● **Excerpt to read**
————————
# 1 3br3ba unit or 2 seperate units???



## mgeez (Jun 17, 2009)

My father-in-law wants to take his entire family, 2 couples and 1 family with 2 children. Total of 8. He asked me to do the searching for any accomodations I could find for April 2010 on Disney property. He does not want to rent cars and wants the flexibility to bring the grandchildren back for a nap in the afternoon. I have been looking at DVC rentals for days now and find that the only single units that have 3 bathrooms are the prime villa units at only a few of the resorts, which i have found nothing for rent other than from Disney itself. Big bucks! There are several 3 br/ 2ba for rent, but 3 seperate baths are a must. There are plenty of multiple 2br/2ba for rent. Should i keep looking for a 3 br/3ba or should I just find him (2) 2 br/2 ba seperate units? If there are the 3 br/3 ba units out there for rent, what would an average price in primetime spring be?


----------



## london (Jun 17, 2009)

*Separate Units*

We have gone on family vacations with 8, and found that 2 two BR units work out the best.

Sometimes, the extra privacy can be a good thing.

The pricing might be just as close to the price of a 3BR/3Bath unit.


----------



## alwysonvac (Jun 17, 2009)

*You'll find large point renters on the mouseowners forum *- http://mouseowners.com/forums/forumdisplay.php?f=48

For example see this rental threads  
http://mouseowners.com/forums/showthread.php?t=25083
http://mouseowners.com/forums/showthread.php?t=24964


*The following DVC resorts have three bedroom villas (aka Grand Villas)*. Each of the three bedroom villas have at least three bathrooms
- Saratoga Springs Resort & Spa
- Old Key West
- Boardwalk Villas
- Animal Kingdom Jambo House & Kidani Village
- Bay Lake Towers

*The newest DVC resorts have three bathrooms in the the two bedroom villas too.*
- Animal Kingdom Kidani Village
- Bay Lake Towers


*Here's a link to the DVC point charts*. Just select the DVC resort to see the nightly point requirement for your dates.
http://www.wdwinfo.com/disney-vacation-club/DVCpoints.shtml (NOTE: Make sure you look at the 2010 point chart)

The DVC two bedroom unit are small except for Old Key West. The three bedroom units will be more comfortable for a party of 8.  
Here's a link to the DVC website - http://dvc.disney.go.com/dvc/guest/resorts/resortOverview?id=ProspectsResortsOverviewPage (Take a look at the 360 room tours for each resort)

DVC members can begin booking 11 months prior. Spring Break booking has already started. Spring Break is very popular time, don't wait too long to book. There's not that many three bedrooms (aka Grand Villas). Here's a link to the number of room types available at each DVC resort - http://www.disboards.com/showpost.php?p=29234071&postcount=3

*NOTE:* It's cheaper to rent a two bedroom plus a studio vs a three bedroom

Good Luck


----------



## logan115 (Jun 17, 2009)

alwysonvac said:


> *You'll find large point renters on the mouseowners forum *- http://mouseowners.com/forums/forumdisplay.php?f=48
> 
> For example see this rental threads
> http://mouseowners.com/forums/showthread.php?t=25083
> ...




Would also point out that at Animal Kingdom Villas (in the new Kidani section) I think the 2BRs have 3 baths and can technically sleep nine but it will be awfully cozy............
————————
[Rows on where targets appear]
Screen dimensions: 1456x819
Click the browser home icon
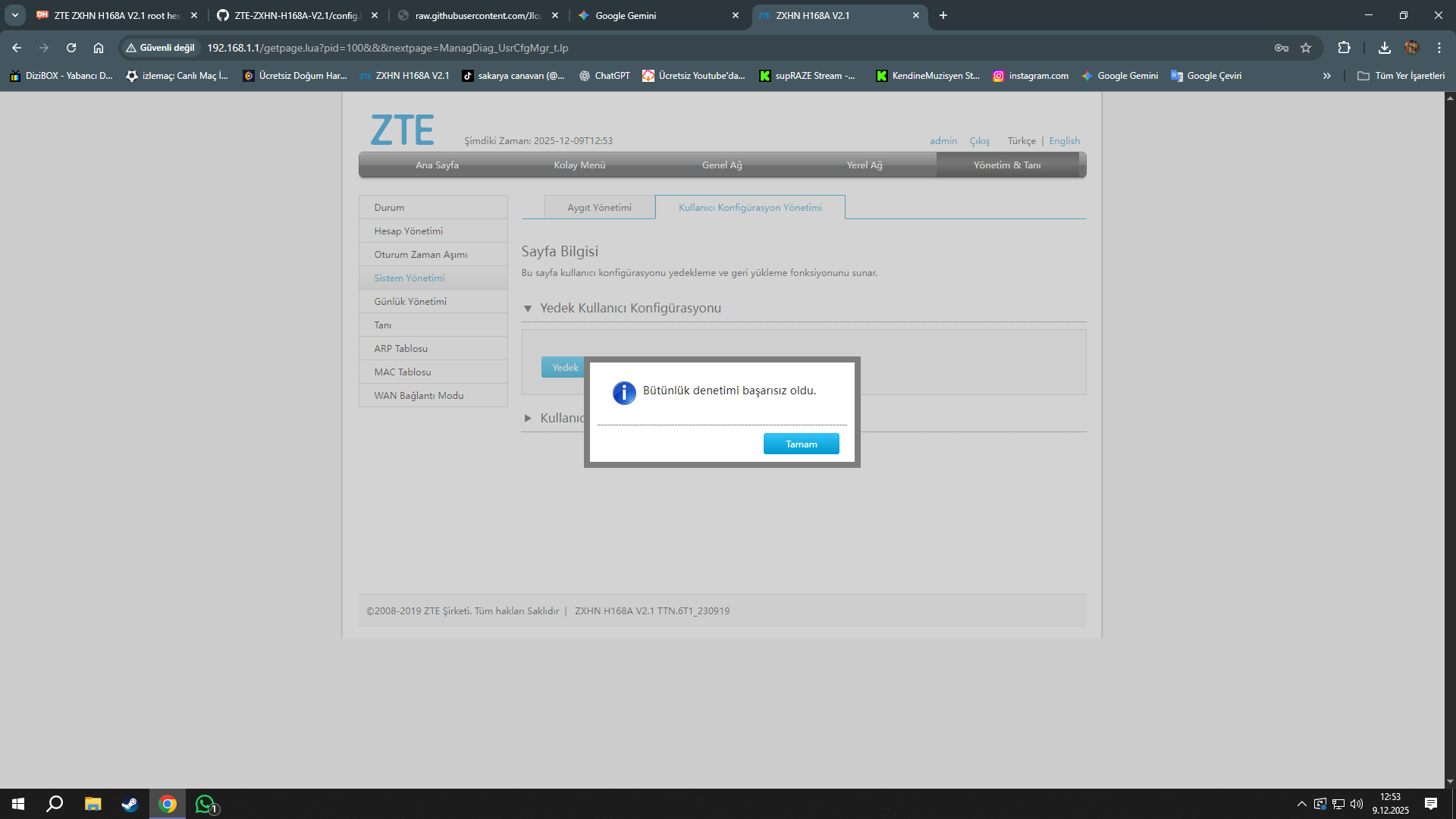99,48
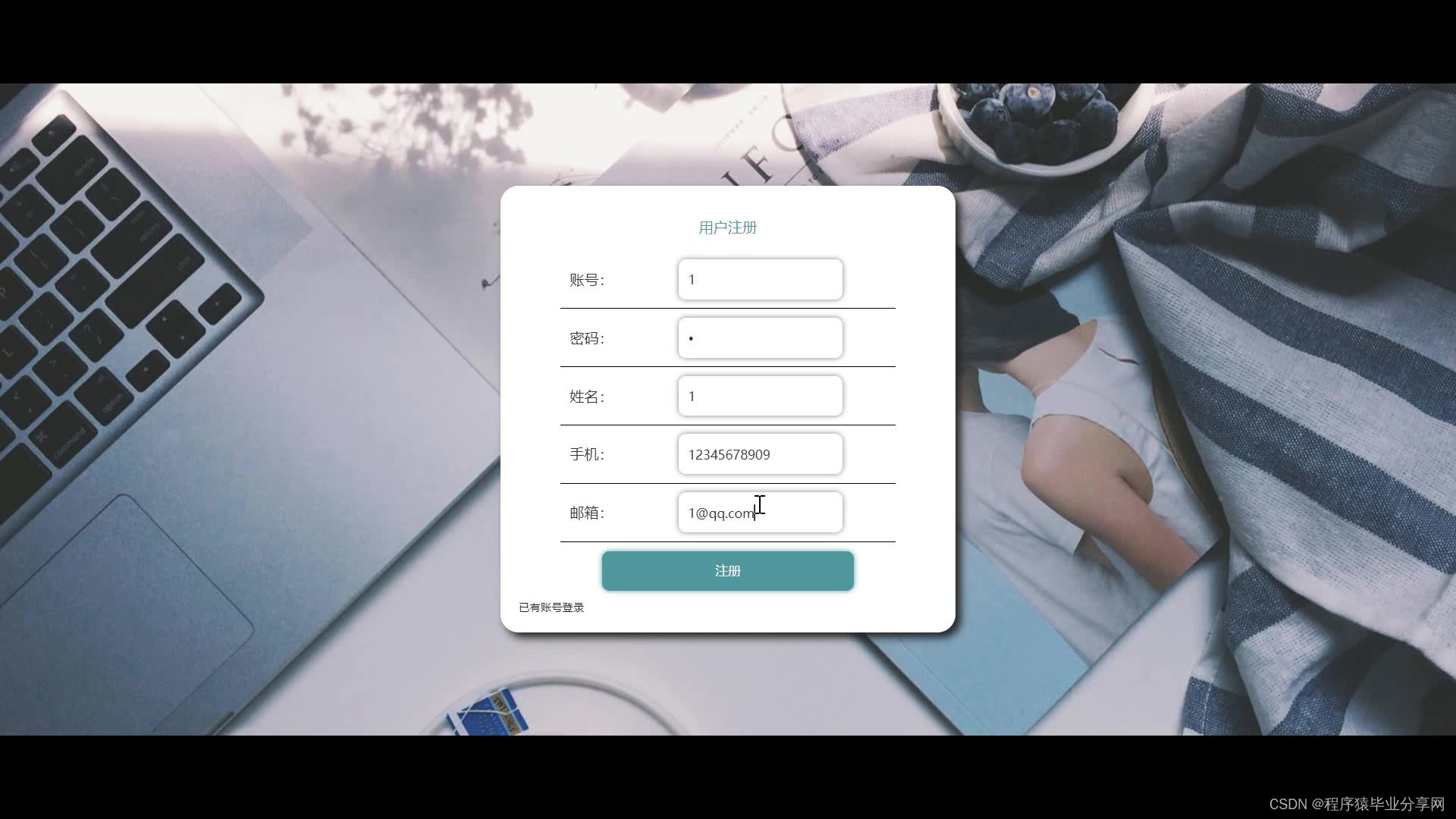This screenshot has width=1456, height=819.
Task: Click the 用户注册 form title
Action: tap(727, 228)
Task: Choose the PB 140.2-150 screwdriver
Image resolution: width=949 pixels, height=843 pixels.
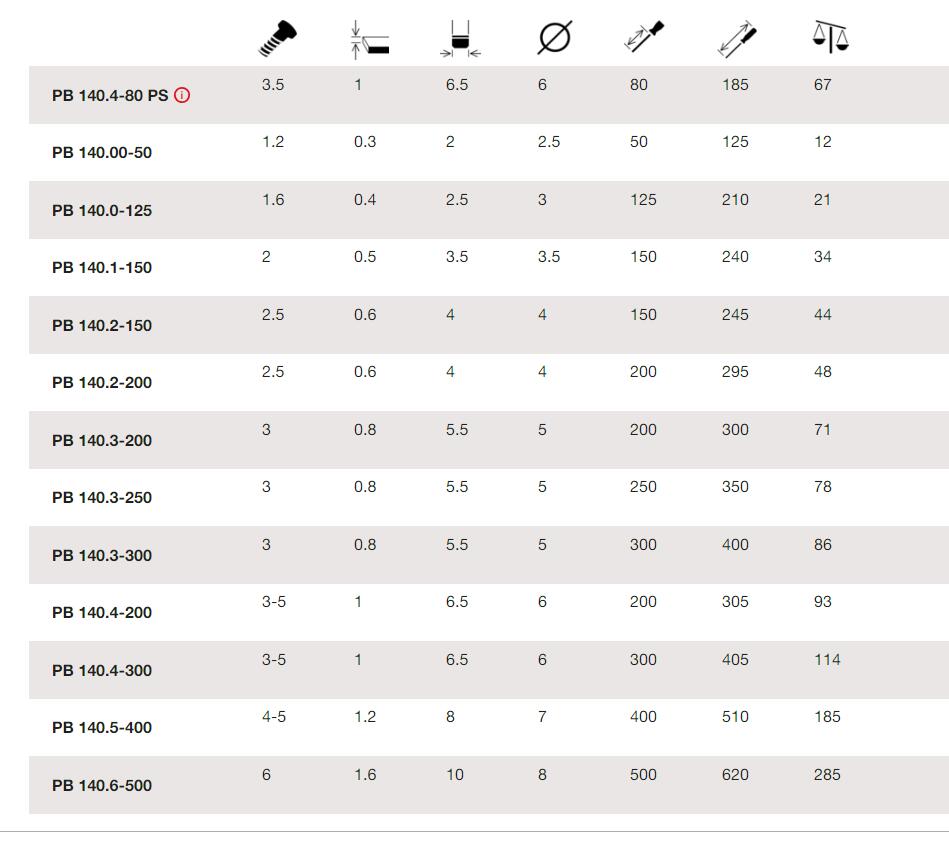Action: point(102,326)
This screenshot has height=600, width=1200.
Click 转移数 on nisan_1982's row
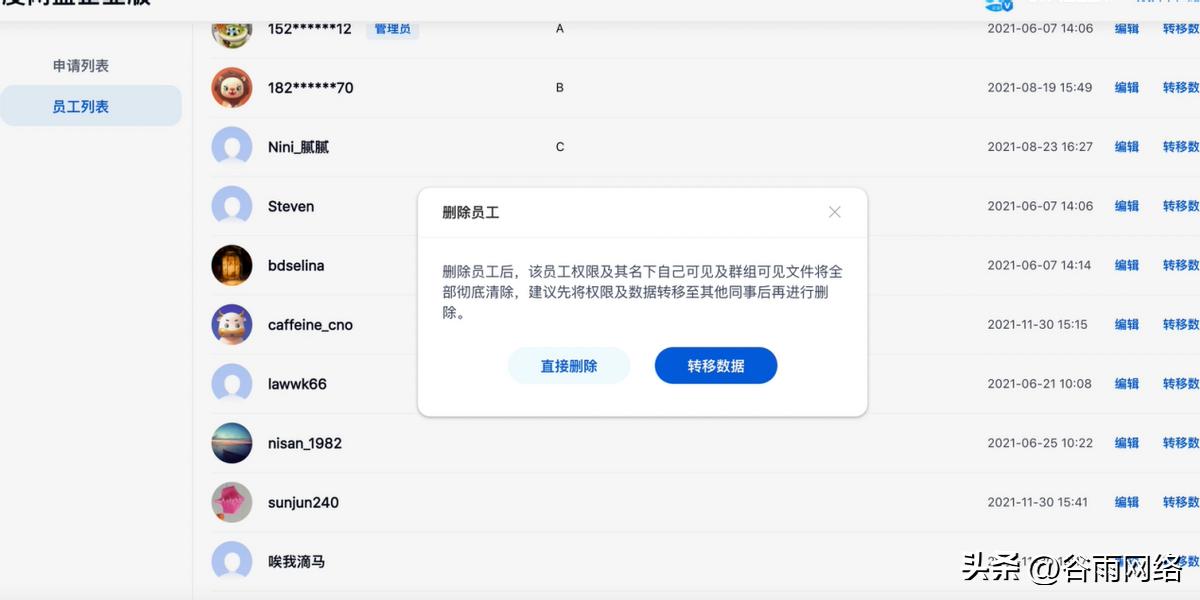1180,442
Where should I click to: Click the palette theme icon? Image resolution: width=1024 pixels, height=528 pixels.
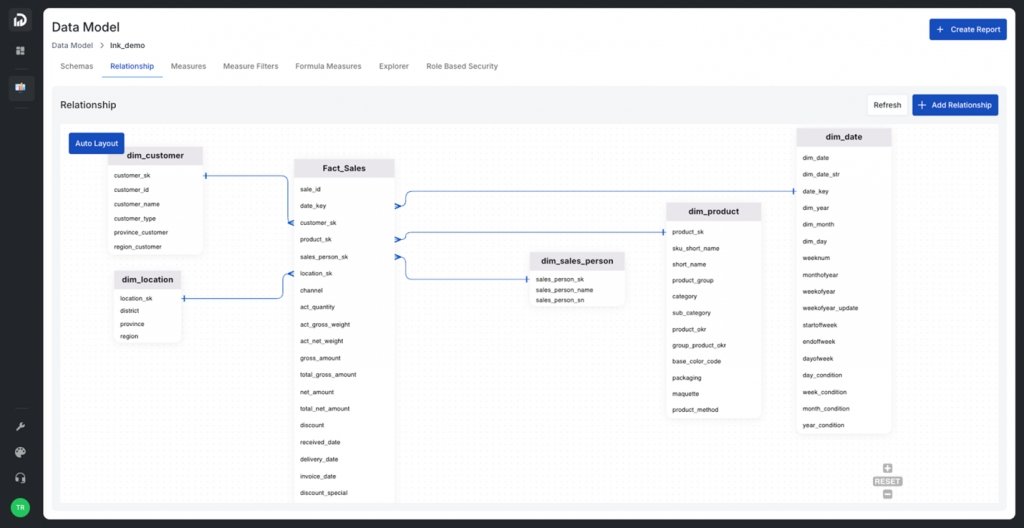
————————
● **Task requirements**
(A) According to the forum thread, which DVC resorts have three-bedroom villas?
(B) Render every line of the records as a JSON list of strings, one string per line, skipping blank lines. Leave the pictures out.
The forum thread and the records are unrelated to each other.

● **Results for each task**
(A)
- Saratoga Springs Resort & Spa
- Old Key West
- Boardwalk Villas
- Animal Kingdom Jambo House & Kidani Village
- Bay Lake Towers

(B)
[
  "Screen dimensions: 1456x819",
  "Click the browser home icon",
  "99,48",
  "This screenshot has width=1456, height=819.",
  "Task: Click the 用户注册 form title",
  "Action: tap(727, 228)",
  "Task: Choose the PB 140.2-150 screwdriver",
  "Image resolution: width=949 pixels, height=843 pixels.",
  "Action: point(102,326)",
  "This screenshot has height=600, width=1200.",
  "Click 转移数 on nisan_1982's row",
  "1180,442",
  "Where should I click to: Click the palette theme icon? Image resolution: width=1024 pixels, height=528 pixels."
]